Brazil's oil regulator says 2014 concession auction unlikely
* ANP concerned there may not be enough good areas to sell
By Jeb Blount
RIO DE JANEIRO Oct 17 (Reuters) - The head of Brazil's oil regulator said on Thursday that her agency is unlikely to recommend an auction of oil exploration concessions in 2014, raising doubts of a revival of an annual auction cycle after a five-year hiatus.
"I'm not so concerned about having annual auctions as I am about having good areas to sell," Magda Chambriard told reporters in Rio de Janeiro. "Right now I think it unlikely that we will recommend an auction next year."
On May 15, Brazil raised about $1.4 billion at its first oil rights concession auction since 2008. From 1999 to 2008 Brazil held annual auctions for on-shore and offshore areas.
Many investors and experts consider annual auctions essential to the long-term health of the Brazilian oil industry, allowing companies to plan while knowing they have or can buy new projects to replace any old or diminished field.
During the 1999-2008 period Brazil experienced rapid oil output growth that transformed the economy from one dependent on imports into a net exporter of crude. Oil output rose, on average, more than 5 percent a year in the period.
Brazil ended its annual auction system after a series of giant offshore discoveries south of Rio de Janeiro known as the "subsalt" starting in 2007. Subsalt refers to oil strikes made under a layer of salt deep beneath the seabed.
The auctions were canceled to allow the government time to draft and pass a law that boosted government control over those new discoveries and adjacent areas.
Since then, output has faltered, growing an average of 2.35 percent a year. Output even fell 5.3 percent in 2012.
The first auction under that new framework is scheduled for Monday. Chambriard, who has headed the regulator known as ANP since last year, has billed the sale of the Libra area, which contains an estimated 8 billion to 12 billion barrels of oil, as the largest offshore oil prospect ever sold.
If the projection holds up, Libra could nearly double Brazil's oil reserves and would contain enough oil to cover world crude demand for as much as 19 weeks.
Chambriard said Thursday that she expects production to peak in Libra at about 1.4 million barrels a day in a decade, though some in the government suggested that production could rise to more than 2 million barrels a day.
That auction will be for a production-sharing contract, an accord that will go the company or group that offers Brazil the largest share of "profit oil," or oil produced after investment costs are recouped, to sell on its own account.
State-run Petroleo Brasileiro SA, or Petrobras, will have to lead any winning group as operator of Libra and take on a minimum 30 percent ownership and investment stake.
Chambriard said it was also unlikely that a new production-sharing auction would be held next year as the oil prospects in the area covered by the new framework are too large and require too much investment to be tendered on an annual basis.

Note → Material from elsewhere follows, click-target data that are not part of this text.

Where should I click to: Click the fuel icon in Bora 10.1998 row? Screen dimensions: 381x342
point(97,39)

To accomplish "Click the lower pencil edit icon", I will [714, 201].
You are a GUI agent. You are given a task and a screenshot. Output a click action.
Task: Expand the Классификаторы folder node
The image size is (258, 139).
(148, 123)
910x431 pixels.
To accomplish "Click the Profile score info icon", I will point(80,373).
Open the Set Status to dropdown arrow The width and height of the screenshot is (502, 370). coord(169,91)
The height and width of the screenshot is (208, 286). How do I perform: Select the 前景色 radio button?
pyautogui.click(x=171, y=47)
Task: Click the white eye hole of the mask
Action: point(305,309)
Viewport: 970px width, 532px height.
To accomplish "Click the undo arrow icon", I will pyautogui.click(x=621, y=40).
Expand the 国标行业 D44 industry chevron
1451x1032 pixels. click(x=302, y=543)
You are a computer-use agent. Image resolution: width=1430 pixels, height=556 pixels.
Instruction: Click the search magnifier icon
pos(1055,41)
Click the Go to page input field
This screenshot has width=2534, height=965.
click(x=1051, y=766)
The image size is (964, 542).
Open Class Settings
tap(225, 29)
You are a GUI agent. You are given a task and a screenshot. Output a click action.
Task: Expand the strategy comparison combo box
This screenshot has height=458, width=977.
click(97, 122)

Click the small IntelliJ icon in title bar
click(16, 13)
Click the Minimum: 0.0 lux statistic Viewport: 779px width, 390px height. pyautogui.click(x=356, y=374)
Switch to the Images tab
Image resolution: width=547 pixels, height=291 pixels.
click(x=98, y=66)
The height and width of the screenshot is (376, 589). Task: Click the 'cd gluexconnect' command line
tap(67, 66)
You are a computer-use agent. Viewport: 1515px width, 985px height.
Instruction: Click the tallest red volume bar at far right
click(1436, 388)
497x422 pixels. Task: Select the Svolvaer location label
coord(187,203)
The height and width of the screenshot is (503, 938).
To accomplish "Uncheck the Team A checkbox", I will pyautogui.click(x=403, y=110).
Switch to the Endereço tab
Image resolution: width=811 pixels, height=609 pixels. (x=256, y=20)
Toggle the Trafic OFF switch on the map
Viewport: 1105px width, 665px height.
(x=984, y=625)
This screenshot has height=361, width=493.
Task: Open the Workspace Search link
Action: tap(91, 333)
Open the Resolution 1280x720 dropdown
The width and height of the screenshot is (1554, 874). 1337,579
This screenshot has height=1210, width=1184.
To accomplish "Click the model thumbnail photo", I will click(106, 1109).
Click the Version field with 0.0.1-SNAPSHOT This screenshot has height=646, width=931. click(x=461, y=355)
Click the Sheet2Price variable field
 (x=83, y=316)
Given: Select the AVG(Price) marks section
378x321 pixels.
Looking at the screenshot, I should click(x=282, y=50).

The concession system gives exploration and production rights to the highest bidder, Brazilian or foreign, in exchange for an exploration commitment, an agreement to buy a minimum of related goods and services in Brazil- usually more than half - and the payment of a royalty. All oil produced is owned by the concession holder and can be sold wherever the owner wishes.
This system still applies to all areas outside the Subsalt Polygon, an area that comprises most of the Campo and Santos offshore basins south and northeast of Rio de Janeiro, already home to more than 80 percent of Brazilian output. Those basins are also where the main subsalt finds were made.
All future development in the Subsalt Polygon will be done under production sharing contracts.